Step 1: Get Tests Done to Determine Your Current Health and Fitness Levels

It is important to understand the state that your body is in before committing yourself to any kind of major diet change or exercise regime. All it takes is a trip to a Walk-In lab and you can get tested for allergies, test your hormone levels and your heart health. This will help you decide on the right type of training going forward – e.g. if you have a weak heart you shouldn't be running sprints, and you want to stay clear of foods that will irritate you or cause an allergic reaction.

Step 2: Cut Out Trans-fat and Avoid Fried Food

Trans-fat is the worst kind of fat that has been linked to a variety of health issues and should definitely avoided in your diet. Try to use olive and flaxseed oil, and eat nuts which contain healthy fats. Butter is alright in small amounts, but you should try to avoid deep-frying food or soaking it in vegetable oil in a frying pan – try baking or boiling food instead.

Step 3: Start Incorporating Fruit and Vegetables Into Your Meals

Fruit and vegetables contain all kinds of minerals and vitamins that the body needs, as well as insoluble fiber which helps regulate the digestive system and slow down absorption of sugars by the body. You should have a generous serving of different types of salads with every meal, and you can have a bit of fruit as dessert. Try and mix it up – a simple way of ensuring variety in your diet is to mix and match different colored fruits and veggies throughout the week.

Step 4: Start Running or Do a Similar Aerobic Activity for 15-20 Minutes a Day

When you think about it, some 15-20 minutes really isn't a lot of time – you can easily run late for a meeting for just as long if not longer when you get caught up in small mundane chores. It only takes about 5 minutes to slip into an old shirt and sweat pants and out on your running shoes, then another 15-20 minutes of running and 10-15 minutes to catch your breath and shower. When all is said and done you can go for a decent run, rest and be ready to do something else in about 40-45 minutes, even if you can run for quite a bit and take a long time to shower afterward.

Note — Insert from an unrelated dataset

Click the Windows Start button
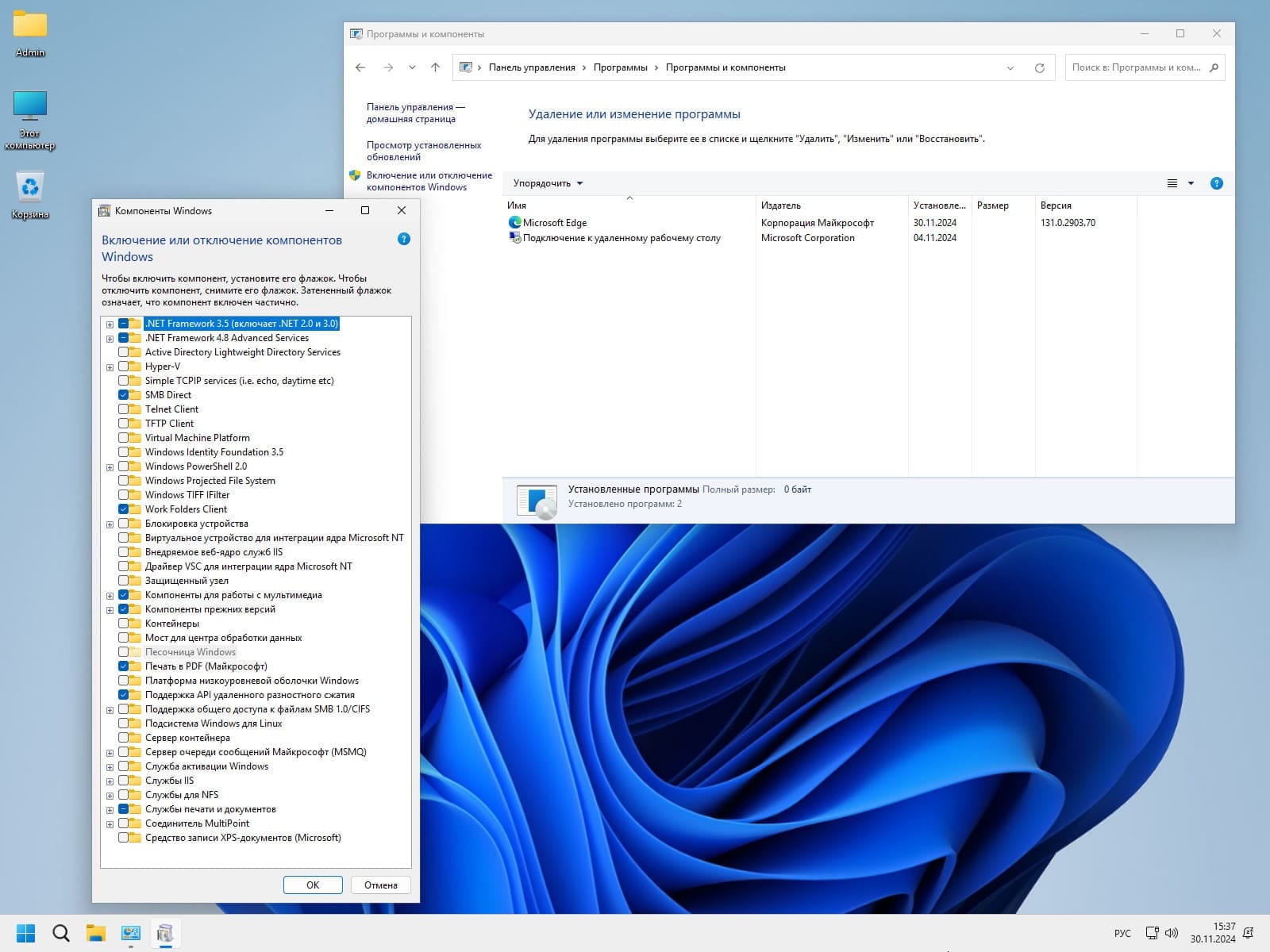The image size is (1270, 952). [25, 933]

Step 5: Do Some Form of Resistance Training at Least Twice a Week

Heart health and endurance will be significantly improved with running and aerobic exercises, but you will need to train your muscles with a good amount of resistance if they are to grow and allow you to reap a number of health benefits that come with having well-developed muscles. You will need to do several major exercises to ensure that you are working all the muscles sufficiently, but this can be done with about 2 whole-body workouts a week – which takes 45-60 minutes of your time and is something even the busiest of us can fit into their schedule.

Step 6: Ensure You Get a Full 8-9 Hours of Sleep Per Night

The last, but not the least, sleep. Try and avoid staying up late playing around on your computer or satring at your phone. Instead, turn off the lights and hit the hay a bit earlier so that you can get enough sleep to allow your body to rest, recover and regenerate.

With these few simple steps, you can definitely be able to get yourself in good shape, as long as you stick with the habits you develop in the long run.